Pope Francis Visits an Old Friend in Ecuador

Jesuit Father Francisco Cortés, better known as 'Paquito,' renewed his 30-year friendship with the Holy Father at a meeting on July 6.

 A woman is wheeled past a banner with an image of Pope Francis at Samanes Park, where Pope Francis celebrated Mass in Guayaquil, Ecuador.
A woman is wheeled past a banner with an image of Pope Francis at Samanes Park, where Pope Francis celebrated Mass in Guayaquil, Ecuador. (photo: AP photo/Fernando Vergara)

GUAYAQUIL, Ecuador — “Why in the world is the Vicar of Christ coming to me?” said Jesuit Father Francisco Cortés, when asked how he would receive Pope Francis when he visits him in Guayaquil, Ecuador.

The priest, who, in a few days, will be 91, was very excited about his get-together with his old friend. The occasion was set up for July 6 at the Javier School, where Pope Francis was to have lunch with his Jesuit brothers.

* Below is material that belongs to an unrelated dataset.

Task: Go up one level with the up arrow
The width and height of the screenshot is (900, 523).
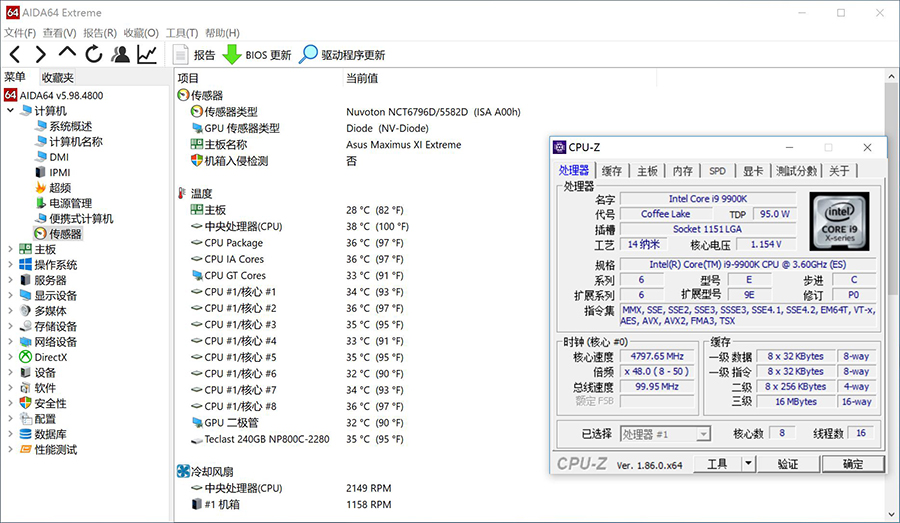Action: 67,54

Father Cortés, better known as “Paquito,” was born in Malaga, Spain, on July 10, 1924, and came to Ecuador in 1963, serving since then at the Javier School in Guayaquil.

According to the Spanish-language El Universal newspaper, the priest met then-Father Jorge Bergoglio in the early 1980s, when he was the provincial for the Jesuits in Argentina and visited Ecuador, looking for a place to send his novices.

Years later, they met again, when Father Paquito traveled to Argentina for the priestly ordination of some Jesuits that he had spent time with in Ecuador.

According to The Wall Street Journal, Pope Francis saw Father Paquito’s doctor, María Panchana, in 2014 in Rome and asked her: “How’s Paquito doing? Say hi to him for me and tell him I’m going to see him soon,” Panchana recalled.

In February, César Pérez, editor of the El Universo daily newspaper in Guayaquil, showed the Holy Father a cellphone video in which Father Paquito greeted his old friend. Pope Francis told him that he wanted to see Father Paquito. The journalist replied, “Then you’re going to have to go to Guayaquil.”

The Jesuit priest has some heart problems and is in constant contact with doctors.

“They tell me he wants to talk with me. I don’t know what about. … When he was named pope, he sent me more than five messages personally greeting me. Not Father Francisco Cortés, but Father Paquito,” the priest told Agence France Presse. Paquito is the affectionate form of the Spanish nickname “Paco,” for Francisco.

He added, “For me, this is an act of humility for that man: to remember a person with no merit at all, nobody special; he’s insisted he wants to see me.”